-- START --

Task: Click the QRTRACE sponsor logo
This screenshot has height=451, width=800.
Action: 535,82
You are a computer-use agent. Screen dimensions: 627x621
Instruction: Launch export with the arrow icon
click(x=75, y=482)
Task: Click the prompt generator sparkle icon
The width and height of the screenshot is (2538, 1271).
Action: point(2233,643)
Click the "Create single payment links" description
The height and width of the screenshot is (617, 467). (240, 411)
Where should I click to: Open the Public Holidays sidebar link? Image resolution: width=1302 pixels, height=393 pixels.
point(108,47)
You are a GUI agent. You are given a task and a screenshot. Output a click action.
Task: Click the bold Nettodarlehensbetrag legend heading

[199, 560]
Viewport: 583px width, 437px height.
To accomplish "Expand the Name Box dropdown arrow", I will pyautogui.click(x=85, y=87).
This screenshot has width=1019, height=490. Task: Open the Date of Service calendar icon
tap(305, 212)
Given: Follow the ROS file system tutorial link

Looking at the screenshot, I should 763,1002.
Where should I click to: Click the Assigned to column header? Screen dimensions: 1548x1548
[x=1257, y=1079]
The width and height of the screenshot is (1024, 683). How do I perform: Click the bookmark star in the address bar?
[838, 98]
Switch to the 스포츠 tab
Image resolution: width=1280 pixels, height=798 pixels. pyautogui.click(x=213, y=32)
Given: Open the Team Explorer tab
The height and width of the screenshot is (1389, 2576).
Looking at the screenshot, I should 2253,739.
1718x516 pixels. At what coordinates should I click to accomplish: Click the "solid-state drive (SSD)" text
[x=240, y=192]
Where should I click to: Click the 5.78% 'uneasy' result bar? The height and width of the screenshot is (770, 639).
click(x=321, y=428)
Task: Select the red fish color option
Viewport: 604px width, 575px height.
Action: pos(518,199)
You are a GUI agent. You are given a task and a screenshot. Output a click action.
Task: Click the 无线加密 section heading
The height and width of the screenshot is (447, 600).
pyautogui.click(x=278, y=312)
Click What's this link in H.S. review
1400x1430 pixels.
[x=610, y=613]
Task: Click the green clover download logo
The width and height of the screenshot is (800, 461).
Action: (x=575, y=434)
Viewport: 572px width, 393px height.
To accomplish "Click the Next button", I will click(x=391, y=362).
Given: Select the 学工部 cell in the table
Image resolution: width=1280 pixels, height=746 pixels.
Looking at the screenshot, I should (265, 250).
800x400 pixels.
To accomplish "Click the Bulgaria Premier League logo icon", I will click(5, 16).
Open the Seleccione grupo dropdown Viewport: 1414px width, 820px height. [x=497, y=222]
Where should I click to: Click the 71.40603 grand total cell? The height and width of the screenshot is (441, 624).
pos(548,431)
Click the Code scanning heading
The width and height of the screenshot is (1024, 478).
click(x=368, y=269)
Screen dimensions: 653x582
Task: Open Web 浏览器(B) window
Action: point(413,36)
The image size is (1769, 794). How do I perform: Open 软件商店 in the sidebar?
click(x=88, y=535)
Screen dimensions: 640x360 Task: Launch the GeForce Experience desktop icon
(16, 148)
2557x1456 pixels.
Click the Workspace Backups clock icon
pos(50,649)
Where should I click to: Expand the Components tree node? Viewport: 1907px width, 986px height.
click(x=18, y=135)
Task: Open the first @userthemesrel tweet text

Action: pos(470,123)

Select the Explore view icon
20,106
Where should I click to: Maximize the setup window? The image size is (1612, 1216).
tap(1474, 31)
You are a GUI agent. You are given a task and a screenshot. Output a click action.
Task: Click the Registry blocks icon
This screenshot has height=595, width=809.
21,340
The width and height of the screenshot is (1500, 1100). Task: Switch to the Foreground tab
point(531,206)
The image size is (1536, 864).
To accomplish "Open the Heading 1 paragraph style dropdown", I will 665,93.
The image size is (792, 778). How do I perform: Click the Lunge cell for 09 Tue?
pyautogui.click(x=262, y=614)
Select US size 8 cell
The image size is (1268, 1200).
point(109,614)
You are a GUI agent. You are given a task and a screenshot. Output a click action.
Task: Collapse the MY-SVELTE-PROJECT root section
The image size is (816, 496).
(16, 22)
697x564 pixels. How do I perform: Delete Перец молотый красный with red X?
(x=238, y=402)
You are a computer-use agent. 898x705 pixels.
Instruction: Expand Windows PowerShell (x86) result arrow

-- END --

## What this task involves
Extract every one of the entries above, reproducing each line word for word.

## Result below
Task: Click the QRTRACE sponsor logo
This screenshot has height=451, width=800.
Action: 535,82
You are a computer-use agent. Screen dimensions: 627x621
Instruction: Launch export with the arrow icon
click(x=75, y=482)
Task: Click the prompt generator sparkle icon
The width and height of the screenshot is (2538, 1271).
Action: point(2233,643)
Click the "Create single payment links" description
The height and width of the screenshot is (617, 467). (240, 411)
Where should I click to: Open the Public Holidays sidebar link? Image resolution: width=1302 pixels, height=393 pixels.
point(108,47)
You are a GUI agent. You are given a task and a screenshot. Output a click action.
Task: Click the bold Nettodarlehensbetrag legend heading

[199, 560]
Viewport: 583px width, 437px height.
To accomplish "Expand the Name Box dropdown arrow", I will pyautogui.click(x=85, y=87).
This screenshot has width=1019, height=490. Task: Open the Date of Service calendar icon
tap(305, 212)
Given: Follow the ROS file system tutorial link

Looking at the screenshot, I should 763,1002.
Where should I click to: Click the Assigned to column header? Screen dimensions: 1548x1548
[x=1257, y=1079]
The width and height of the screenshot is (1024, 683). How do I perform: Click the bookmark star in the address bar?
[838, 98]
Switch to the 스포츠 tab
Image resolution: width=1280 pixels, height=798 pixels. pyautogui.click(x=213, y=32)
Given: Open the Team Explorer tab
The height and width of the screenshot is (1389, 2576).
Looking at the screenshot, I should 2253,739.
1718x516 pixels. At what coordinates should I click to accomplish: Click the "solid-state drive (SSD)" text
[x=240, y=192]
Where should I click to: Click the 5.78% 'uneasy' result bar? The height and width of the screenshot is (770, 639).
click(x=321, y=428)
Task: Select the red fish color option
Viewport: 604px width, 575px height.
Action: pos(518,199)
You are a GUI agent. You are given a task and a screenshot. Output a click action.
Task: Click the 无线加密 section heading
The height and width of the screenshot is (447, 600).
pyautogui.click(x=278, y=312)
Click What's this link in H.S. review
1400x1430 pixels.
[x=610, y=613]
Task: Click the green clover download logo
The width and height of the screenshot is (800, 461).
Action: (x=575, y=434)
Viewport: 572px width, 393px height.
To accomplish "Click the Next button", I will click(x=391, y=362).
Given: Select the 学工部 cell in the table
Image resolution: width=1280 pixels, height=746 pixels.
Looking at the screenshot, I should (265, 250).
800x400 pixels.
To accomplish "Click the Bulgaria Premier League logo icon", I will click(5, 16).
Open the Seleccione grupo dropdown Viewport: 1414px width, 820px height. [x=497, y=222]
Where should I click to: Click the 71.40603 grand total cell? The height and width of the screenshot is (441, 624).
pos(548,431)
Click the Code scanning heading
The width and height of the screenshot is (1024, 478).
click(x=368, y=269)
Screen dimensions: 653x582
Task: Open Web 浏览器(B) window
Action: point(413,36)
The image size is (1769, 794). How do I perform: Open 软件商店 in the sidebar?
click(x=88, y=535)
Screen dimensions: 640x360 Task: Launch the GeForce Experience desktop icon
(16, 148)
2557x1456 pixels.
Click the Workspace Backups clock icon
pos(50,649)
Where should I click to: Expand the Components tree node? Viewport: 1907px width, 986px height.
click(x=18, y=135)
Task: Open the first @userthemesrel tweet text

Action: pos(470,123)

Select the Explore view icon
20,106
Where should I click to: Maximize the setup window? The image size is (1612, 1216).
tap(1474, 31)
You are a GUI agent. You are given a task and a screenshot. Output a click action.
Task: Click the Registry blocks icon
This screenshot has height=595, width=809.
21,340
The width and height of the screenshot is (1500, 1100). Task: Switch to the Foreground tab
point(531,206)
The image size is (1536, 864).
To accomplish "Open the Heading 1 paragraph style dropdown", I will 665,93.
The image size is (792, 778). How do I perform: Click the Lunge cell for 09 Tue?
pyautogui.click(x=262, y=614)
Select US size 8 cell
The image size is (1268, 1200).
point(109,614)
You are a GUI agent. You are given a task and a screenshot. Output a click action.
Task: Collapse the MY-SVELTE-PROJECT root section
The image size is (816, 496).
(16, 22)
697x564 pixels. How do I perform: Delete Перец молотый красный with red X?
(x=238, y=402)
You are a computer-use agent. 898x705 pixels.
Instruction: Expand Windows PowerShell (x86) result arrow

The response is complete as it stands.